REQUIREMENT
Copy every line below where the string "agent" is found.

SOURCE RECORDS

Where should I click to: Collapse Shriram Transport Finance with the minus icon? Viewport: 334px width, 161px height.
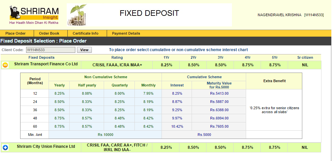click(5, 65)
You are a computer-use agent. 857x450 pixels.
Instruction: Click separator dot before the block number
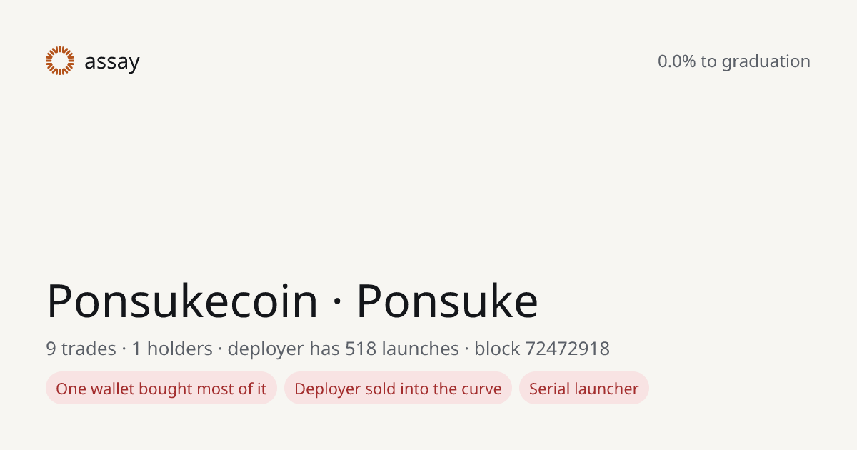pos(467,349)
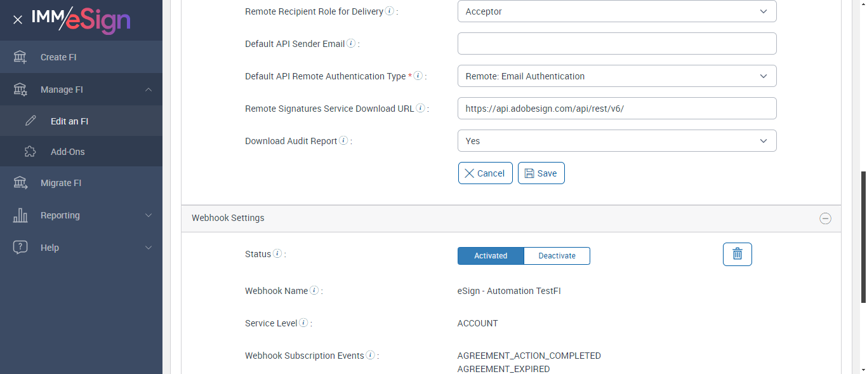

==

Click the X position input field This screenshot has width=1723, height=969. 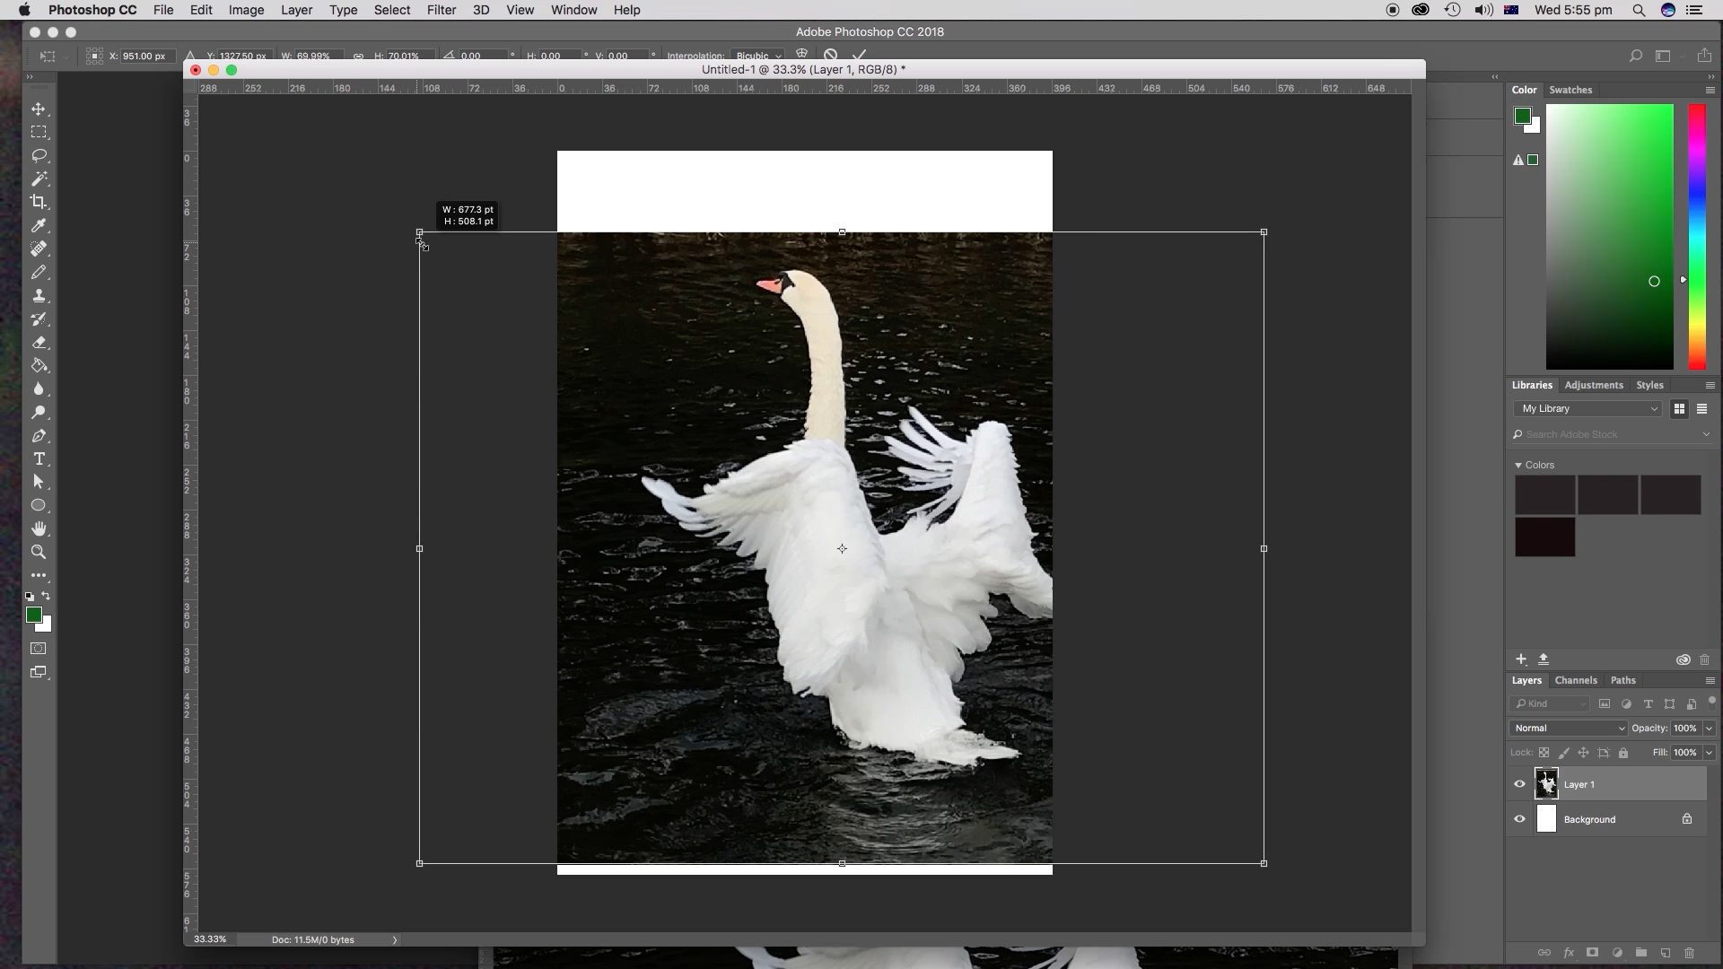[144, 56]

==

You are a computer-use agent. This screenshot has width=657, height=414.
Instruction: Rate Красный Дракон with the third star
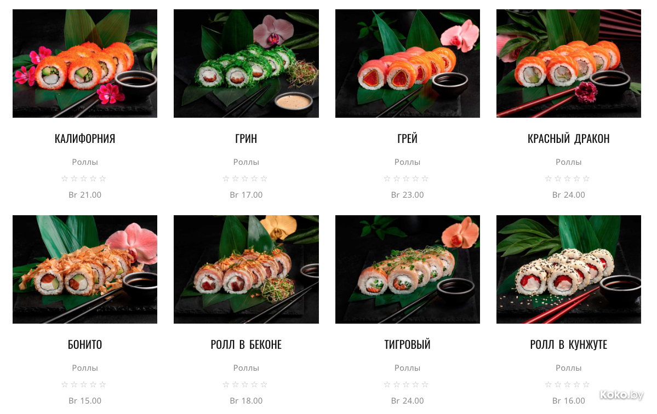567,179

SOLUTION TO THIS TASK
You are a computer-use agent. 857x450 pixels.
You are a computer-use agent. This screenshot has width=657, height=414.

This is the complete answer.